Concordia: 10 anni dopo. L’Italia non lascia la nave

Il 13 gennaio 2012 l’Italia ha assistito ad immagini entrate drasticamente nei libri di storia. Dieci anni fa, alle ore 21:45, la nave da Crociera Concordia, avvicinandosi troppo alla costa per eseguire il così chiamato “inchino” – saluto all’isola –  ha urtato gli scogli presso l’Isola del Giglio, provocando una falla di circa 70 metri. La nave si inclinò sul fianco destro e una parte rimase sommersa e quello che doveva essere un momento di serenità, si è trasformato in una tragedia.

Come ogni crociera che si rispetti, su quella nave erano salite famiglie, giovani coppie, amici, padri, madri, figli, uomini di affari, persone che avevano bisogno di una pausa. Ore di sorrisi finiti in mare e con le loro speranze, anche 32 vite.

Dietro ogni drammatico evento c’è sempre motivo di indignazione e questo sentimento, dieci anni fa così come oggi, ha un nome e un cognome: Francesco Schettino, il Comandante della nave “Concordia”.

Il Comandante che “non” lascia la nave per ultimo.
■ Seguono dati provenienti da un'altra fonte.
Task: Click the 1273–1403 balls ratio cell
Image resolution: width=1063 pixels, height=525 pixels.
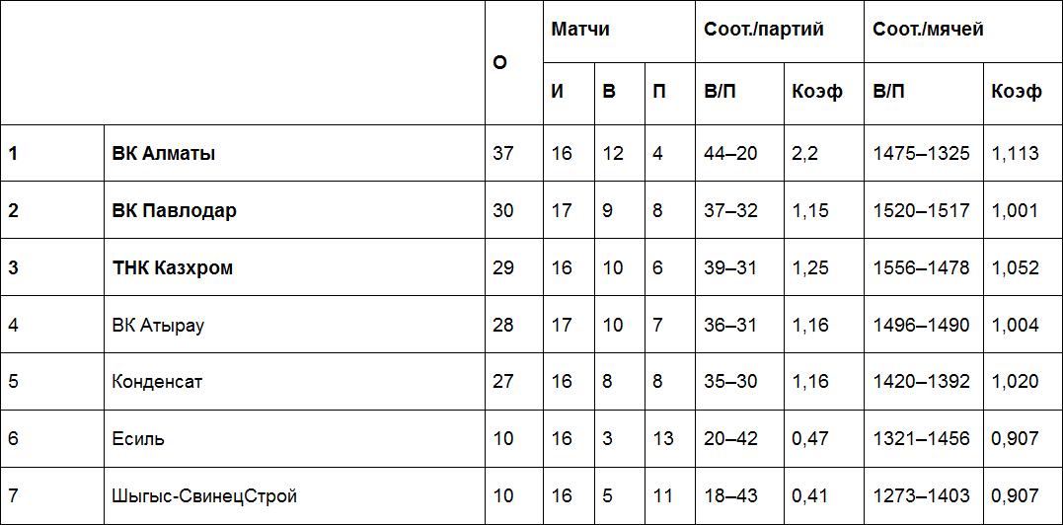Action: tap(921, 496)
Addio Concordia

Il Codice della navigazione prevede che: “…il Comandante deve abbandonare la nave per ultimo, provvedendo in quanto possibile a salvare le carte e i libri di bordo, e gli oggetti di valore affidati alla sua custodia…Deve essere l’ultimo ad abbandonare la propria nave e il mancato rispetto di tale obbligo viene sanzionato penalmente…”
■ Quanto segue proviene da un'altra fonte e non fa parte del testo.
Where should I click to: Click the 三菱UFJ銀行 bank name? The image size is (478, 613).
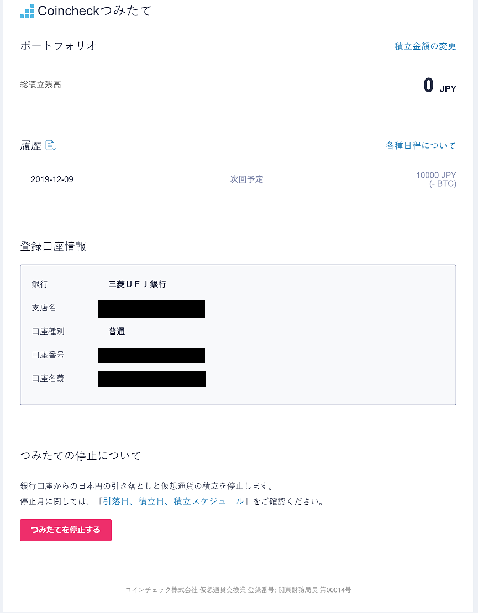[x=137, y=284]
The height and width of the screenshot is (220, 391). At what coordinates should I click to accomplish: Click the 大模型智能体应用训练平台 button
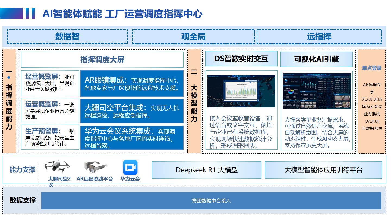tap(323, 170)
La sera dell’incidente Schettino viene contattato vis radio dalla Capitaneria di Porto di Livorno e  al Capitano di Fregata, Gregorio De Falco, riferisce di aver lasciato la nave con una scialuppa – ma, in realtà, al momento della chiamata Schettino si trovava già a terra.
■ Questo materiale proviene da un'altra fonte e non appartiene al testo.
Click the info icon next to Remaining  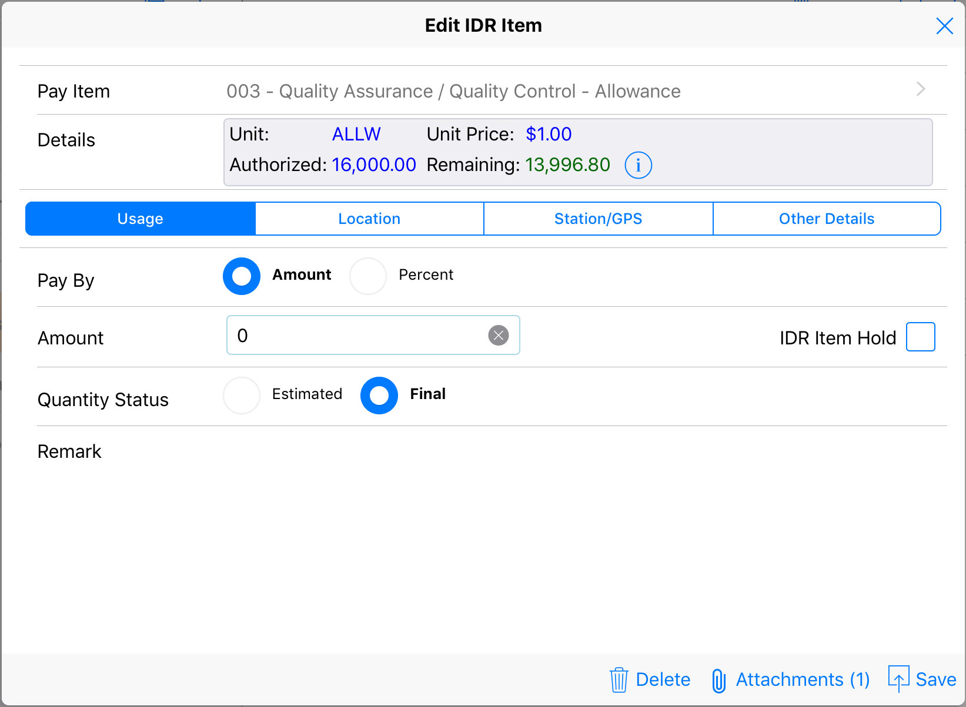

De Falco, durante la telefonata dell’1:46, intima al Comandante di tornare immediatamente a bordo e di prestare soccorso ai passeggeri e all’equipaggio, pronunciando queste parole:

“Ascolti Schettino. Ci sono persone intrappolate a bordo. Adesso lei va con la sua scialuppa sotto la prua della nave…va a bordo e mi riporta quante persone ci sono. Le è chiaro? Io sto registrando questa comunicazione, Comandante Schettino…”

Centinaia di video ci hanno ricordato, negli anni che sono seguiti, quanto avvenuto in quei drammatici momenti, mostrandoci la triste immagine di chi, senza esitare, anziché prestare soccorso, ha disonorevolmente preferito salvare la propria pelle. Ma di certo non la faccia! Ciò che seguì di quelle giornate fu un calvario mediatico. Famiglie distrutte per la perdita dei propri cari e tanta, tanta rabbia. Sciacalli, scatti di gente sorridente di fronte a una nave che ha segnato, in qualche modo, la nostra storia. La Concordia nel mare non era una scultura da fotografare, ma una storia da dimenticare in fretta.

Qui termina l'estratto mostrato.